(WORK REQUIRED): Every record below needs to be printed again exactly.
****************
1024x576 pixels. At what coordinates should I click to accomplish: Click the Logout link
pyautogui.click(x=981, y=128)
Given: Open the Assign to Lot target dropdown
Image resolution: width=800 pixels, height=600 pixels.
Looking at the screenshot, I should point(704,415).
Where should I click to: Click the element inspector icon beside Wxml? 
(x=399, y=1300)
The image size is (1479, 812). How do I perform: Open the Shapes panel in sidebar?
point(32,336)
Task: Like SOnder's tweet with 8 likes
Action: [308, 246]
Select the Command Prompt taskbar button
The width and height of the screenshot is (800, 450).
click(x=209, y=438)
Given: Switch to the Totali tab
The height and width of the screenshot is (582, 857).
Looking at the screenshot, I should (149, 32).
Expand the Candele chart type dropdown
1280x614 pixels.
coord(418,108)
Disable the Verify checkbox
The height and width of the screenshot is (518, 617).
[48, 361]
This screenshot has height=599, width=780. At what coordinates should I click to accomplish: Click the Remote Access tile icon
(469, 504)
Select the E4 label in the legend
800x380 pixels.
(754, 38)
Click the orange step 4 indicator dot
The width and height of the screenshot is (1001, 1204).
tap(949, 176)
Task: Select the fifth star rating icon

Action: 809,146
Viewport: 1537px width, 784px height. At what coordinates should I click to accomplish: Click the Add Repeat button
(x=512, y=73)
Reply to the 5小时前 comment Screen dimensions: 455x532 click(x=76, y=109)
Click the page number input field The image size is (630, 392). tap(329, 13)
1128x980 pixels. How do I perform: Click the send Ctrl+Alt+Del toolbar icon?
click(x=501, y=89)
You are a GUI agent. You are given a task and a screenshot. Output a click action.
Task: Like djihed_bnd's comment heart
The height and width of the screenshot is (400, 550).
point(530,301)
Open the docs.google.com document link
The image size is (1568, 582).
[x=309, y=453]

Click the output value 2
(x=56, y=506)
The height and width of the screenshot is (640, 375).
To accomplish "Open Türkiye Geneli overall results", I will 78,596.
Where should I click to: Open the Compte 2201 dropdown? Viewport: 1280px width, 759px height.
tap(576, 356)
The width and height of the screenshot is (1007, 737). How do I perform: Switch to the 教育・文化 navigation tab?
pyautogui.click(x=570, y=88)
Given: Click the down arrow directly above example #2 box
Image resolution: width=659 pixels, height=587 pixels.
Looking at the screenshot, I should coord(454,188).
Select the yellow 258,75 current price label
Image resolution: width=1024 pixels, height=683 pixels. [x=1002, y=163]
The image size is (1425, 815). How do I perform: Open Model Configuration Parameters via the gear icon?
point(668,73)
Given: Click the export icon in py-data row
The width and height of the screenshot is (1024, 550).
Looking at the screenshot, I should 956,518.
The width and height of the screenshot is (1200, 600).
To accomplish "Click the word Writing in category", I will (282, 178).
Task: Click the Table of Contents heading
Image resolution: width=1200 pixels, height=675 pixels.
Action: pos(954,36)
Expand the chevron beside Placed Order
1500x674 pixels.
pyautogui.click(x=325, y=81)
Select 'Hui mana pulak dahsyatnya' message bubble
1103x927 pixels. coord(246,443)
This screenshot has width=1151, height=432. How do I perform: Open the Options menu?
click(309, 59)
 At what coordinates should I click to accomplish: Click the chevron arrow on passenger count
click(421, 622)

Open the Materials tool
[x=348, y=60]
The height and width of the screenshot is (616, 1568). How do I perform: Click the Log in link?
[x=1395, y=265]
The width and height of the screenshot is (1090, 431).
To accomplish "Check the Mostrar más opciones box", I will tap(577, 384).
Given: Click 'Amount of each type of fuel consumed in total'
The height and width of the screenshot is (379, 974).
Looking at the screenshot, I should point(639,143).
****************
(OUTPUT FOR THIS TASK):
1024x576 pixels. At what coordinates should I click to accomplish: Click the Logout link
pyautogui.click(x=981, y=128)
Given: Open the Assign to Lot target dropdown
Image resolution: width=800 pixels, height=600 pixels.
Looking at the screenshot, I should point(704,415).
Where should I click to: Click the element inspector icon beside Wxml? 
(x=399, y=1300)
The image size is (1479, 812). How do I perform: Open the Shapes panel in sidebar?
point(32,336)
Task: Like SOnder's tweet with 8 likes
Action: [308, 246]
Select the Command Prompt taskbar button
The width and height of the screenshot is (800, 450).
click(x=209, y=438)
Given: Switch to the Totali tab
The height and width of the screenshot is (582, 857).
Looking at the screenshot, I should (149, 32).
Expand the Candele chart type dropdown
1280x614 pixels.
coord(418,108)
Disable the Verify checkbox
The height and width of the screenshot is (518, 617).
[48, 361]
This screenshot has height=599, width=780. At what coordinates should I click to accomplish: Click the Remote Access tile icon
(469, 504)
Select the E4 label in the legend
800x380 pixels.
(754, 38)
Click the orange step 4 indicator dot
The width and height of the screenshot is (1001, 1204).
tap(949, 176)
Task: Select the fifth star rating icon

Action: 809,146
Viewport: 1537px width, 784px height. At what coordinates should I click to accomplish: Click the Add Repeat button
(x=512, y=73)
Reply to the 5小时前 comment Screen dimensions: 455x532 click(x=76, y=109)
Click the page number input field The image size is (630, 392). tap(329, 13)
1128x980 pixels. How do I perform: Click the send Ctrl+Alt+Del toolbar icon?
click(x=501, y=89)
You are a GUI agent. You are given a task and a screenshot. Output a click action.
Task: Like djihed_bnd's comment heart
The height and width of the screenshot is (400, 550).
point(530,301)
Open the docs.google.com document link
The image size is (1568, 582).
[x=309, y=453]

Click the output value 2
(x=56, y=506)
The height and width of the screenshot is (640, 375).
To accomplish "Open Türkiye Geneli overall results", I will 78,596.
Where should I click to: Open the Compte 2201 dropdown? Viewport: 1280px width, 759px height.
tap(576, 356)
The width and height of the screenshot is (1007, 737). How do I perform: Switch to the 教育・文化 navigation tab?
pyautogui.click(x=570, y=88)
Given: Click the down arrow directly above example #2 box
Image resolution: width=659 pixels, height=587 pixels.
Looking at the screenshot, I should coord(454,188).
Select the yellow 258,75 current price label
Image resolution: width=1024 pixels, height=683 pixels. [x=1002, y=163]
The image size is (1425, 815). How do I perform: Open Model Configuration Parameters via the gear icon?
point(668,73)
Given: Click the export icon in py-data row
The width and height of the screenshot is (1024, 550).
Looking at the screenshot, I should 956,518.
The width and height of the screenshot is (1200, 600).
To accomplish "Click the word Writing in category", I will (282, 178).
Task: Click the Table of Contents heading
Image resolution: width=1200 pixels, height=675 pixels.
Action: pos(954,36)
Expand the chevron beside Placed Order
1500x674 pixels.
pyautogui.click(x=325, y=81)
Select 'Hui mana pulak dahsyatnya' message bubble
1103x927 pixels. coord(246,443)
This screenshot has width=1151, height=432. How do I perform: Open the Options menu?
click(309, 59)
 At what coordinates should I click to accomplish: Click the chevron arrow on passenger count
click(421, 622)

Open the Materials tool
[x=348, y=60]
The height and width of the screenshot is (616, 1568). How do I perform: Click the Log in link?
[x=1395, y=265]
The width and height of the screenshot is (1090, 431).
To accomplish "Check the Mostrar más opciones box", I will tap(577, 384).
Given: Click 'Amount of each type of fuel consumed in total'
The height and width of the screenshot is (379, 974).
Looking at the screenshot, I should point(639,143).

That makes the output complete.